#### Passage to read ####

Due to varying maternal mortality-related analyses, lack of
reliability, and granularity in data, current maternal
mortality informatics do not fully encapsulate the myriad
medical and socially determinant factors that contribute to
such high maternal mortality rates within the United States
compared to other developed nations. Lack of standardization of
data and data sharing across States and between Federal
entities, health networks, and research institutions keep the
Nation in the dark about ways to prevent maternal deaths.
(16) Having reliable and valid State data aggregated at the
Federal level are critical to the Nation's ability to quell
surges in maternal death and imperative for researchers to
identify long-lasting interventions.
(17) Leaders in maternal wellness highly recommend that
maternal deaths and cases of maternal morbidity, including
complications that result in chronic illness and future
increased risk of death, be investigated at the State level
first, and that standardized, streamlined, de-identified data
regarding maternal deaths be sent annually to the Centers for
Disease Control and Prevention. Such data standardization and
collection would be similar in operation and effect to the
National Program of Cancer Registries of the Centers for
Disease Control and Prevention and akin to the Confidential
Enquiry in Maternal Deaths Programme in the United Kingdom.
Such a maternal mortalities and morbidities registry and
surveillance system would help providers, academicians,
lawmakers, and the public to address questions concerning the
types of, causes of, and best practices to thwart, maternal
mortality and morbidity.

#### Excerpted records ####

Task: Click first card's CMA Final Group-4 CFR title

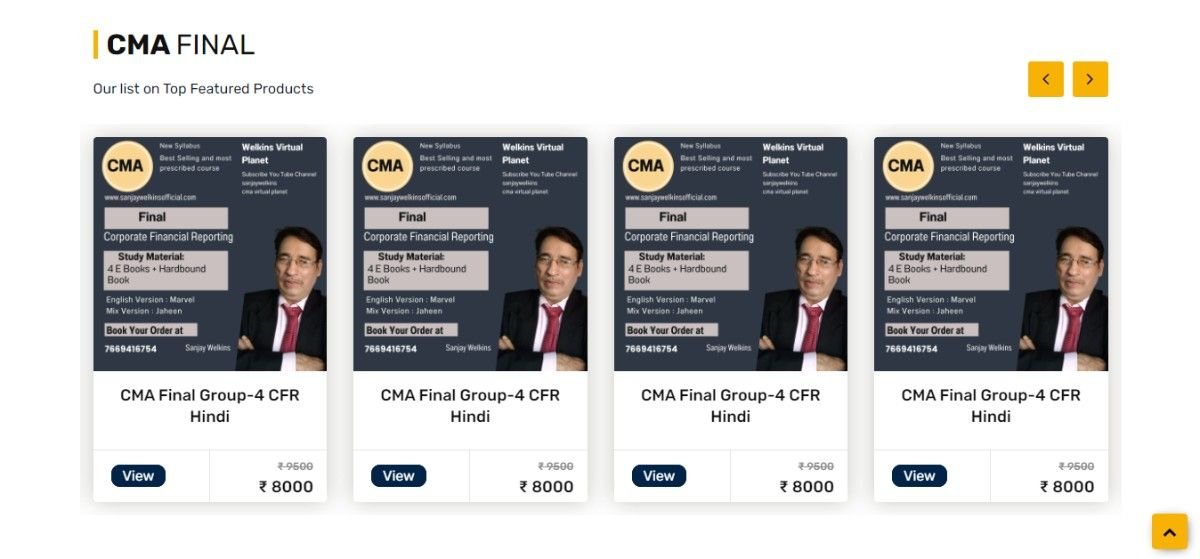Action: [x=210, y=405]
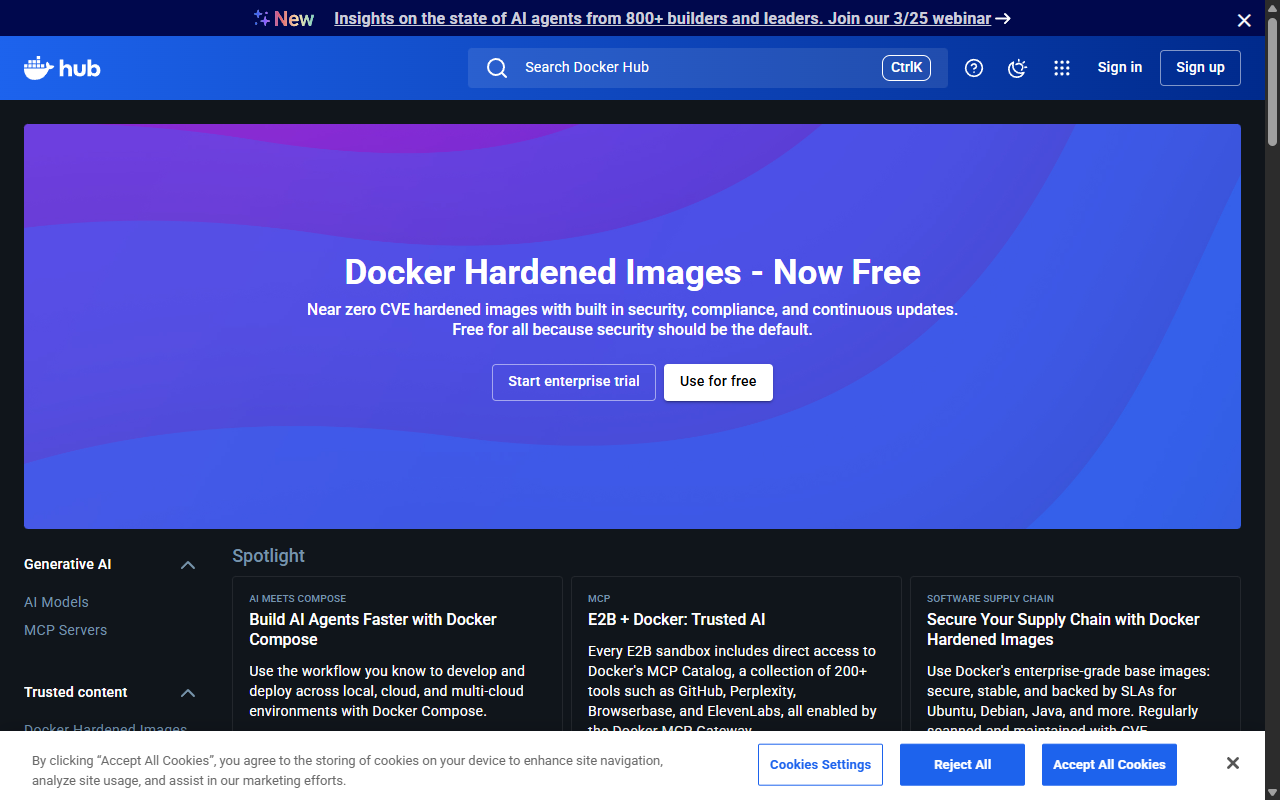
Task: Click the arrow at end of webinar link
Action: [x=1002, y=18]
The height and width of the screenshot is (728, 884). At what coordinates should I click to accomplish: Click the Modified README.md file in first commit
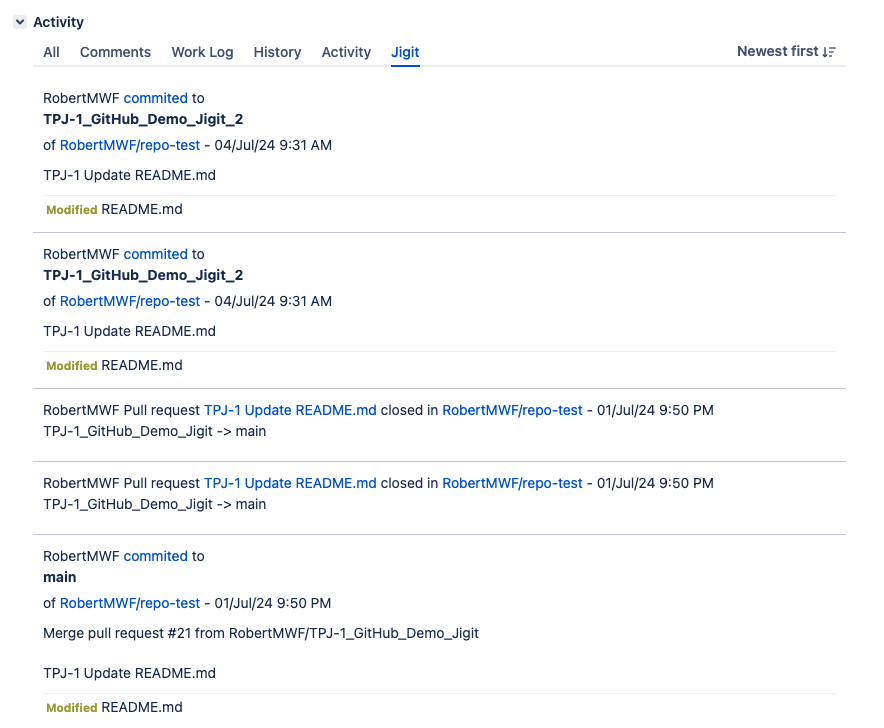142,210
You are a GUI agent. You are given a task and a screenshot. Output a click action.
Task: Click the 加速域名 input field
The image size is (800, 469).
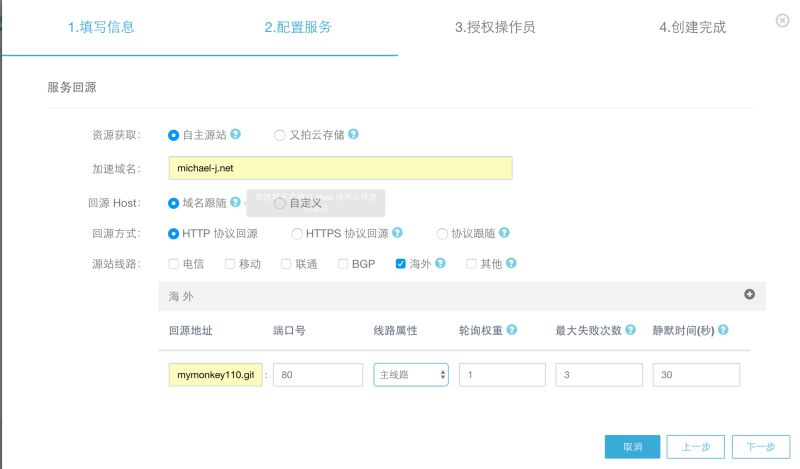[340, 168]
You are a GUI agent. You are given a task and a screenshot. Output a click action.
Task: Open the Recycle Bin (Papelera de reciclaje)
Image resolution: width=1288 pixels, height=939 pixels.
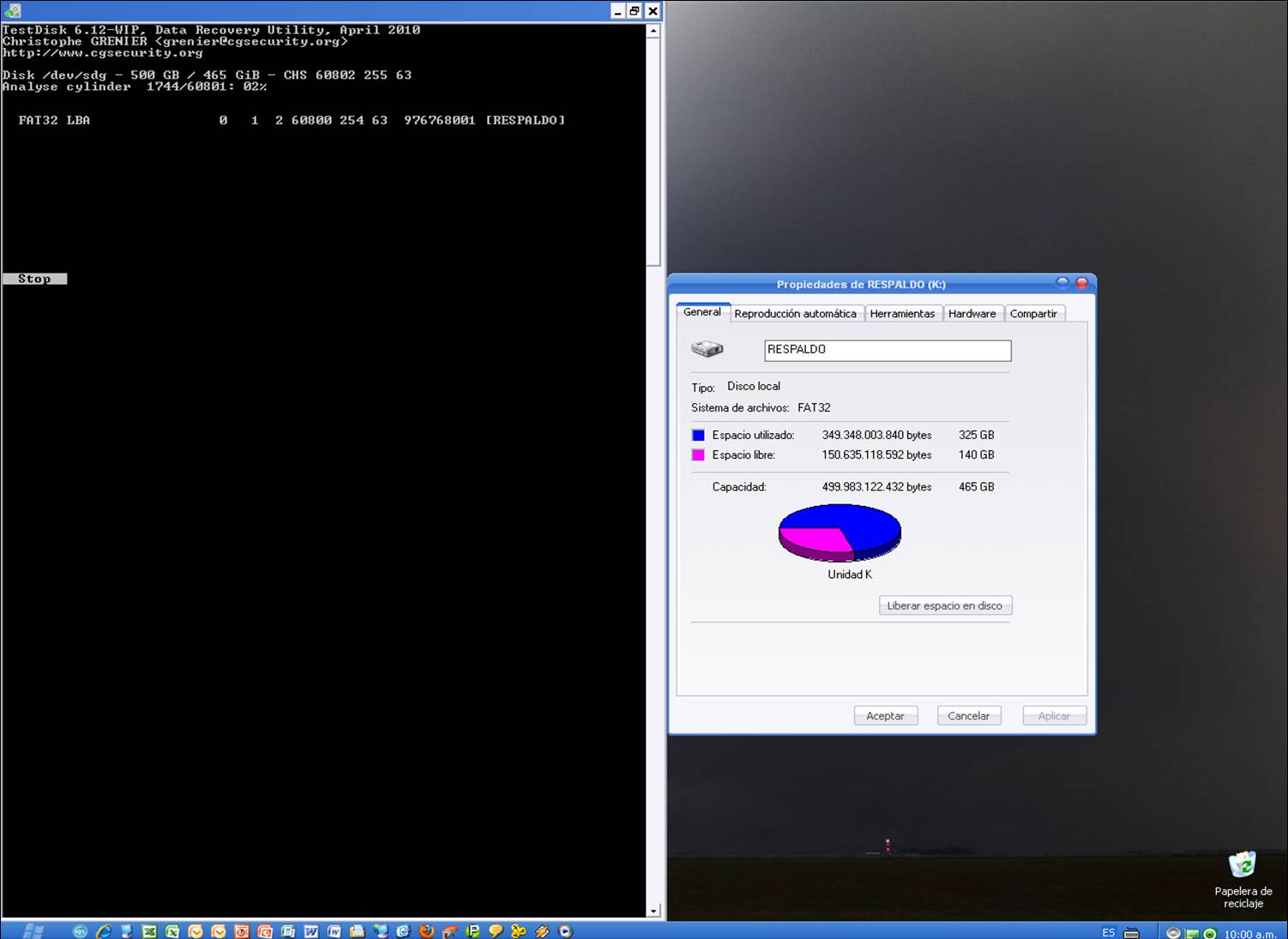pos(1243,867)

####

*What this exercise asks*
1) In the maternal mortality passage, to which agency should standardized, de-identified data on maternal deaths be sent each year?
2) Carry on the maternal mortality passage from its final sentence.
The material is not needed for this work.

*Numbered responses*
1) The Centers for Disease Control and Prevention.

2)
(18) The United Nations' Millennium Development Goal 5a
aimed to reduce by 75 percent, between 1990 and 2015, the
maternal mortality rate, yet this metric has not been achieved.
In fact, the maternal mortality rate in the United States has
been estimated to have more than doubled between 2000 and 2014.
(19) The United States has no comparable, coordinated
Federal process by which to review cases of maternal mortality,
systems failures, or best practices. The majority of States
have active Maternal Mortality Review Committees (referred to
in this section as ``MMRC''), which help leverage work to
impact maternal wellness. For example, the State of California
has worked extensively with their State health departments,
health and hospital systems, and research collaborative
organizations, including the California Maternal Quality Care
Collaborative and the Alliance for Innovation on Maternal
Health, to establish MMRCs, wherein such State has determined
the most prevalent causes of maternal mortality and recorded
and shared data with providers and researchers, who have
developed and implemented safety bundles and care protocols
related to preeclampsia, maternal hemorrhage, peripartum
cardiomyopathy, and the like. In this way, the State of
California has been able to leverage its maternal mortality
review board system, generate data, and apply those data to
effect changes in maternal care-related protocol.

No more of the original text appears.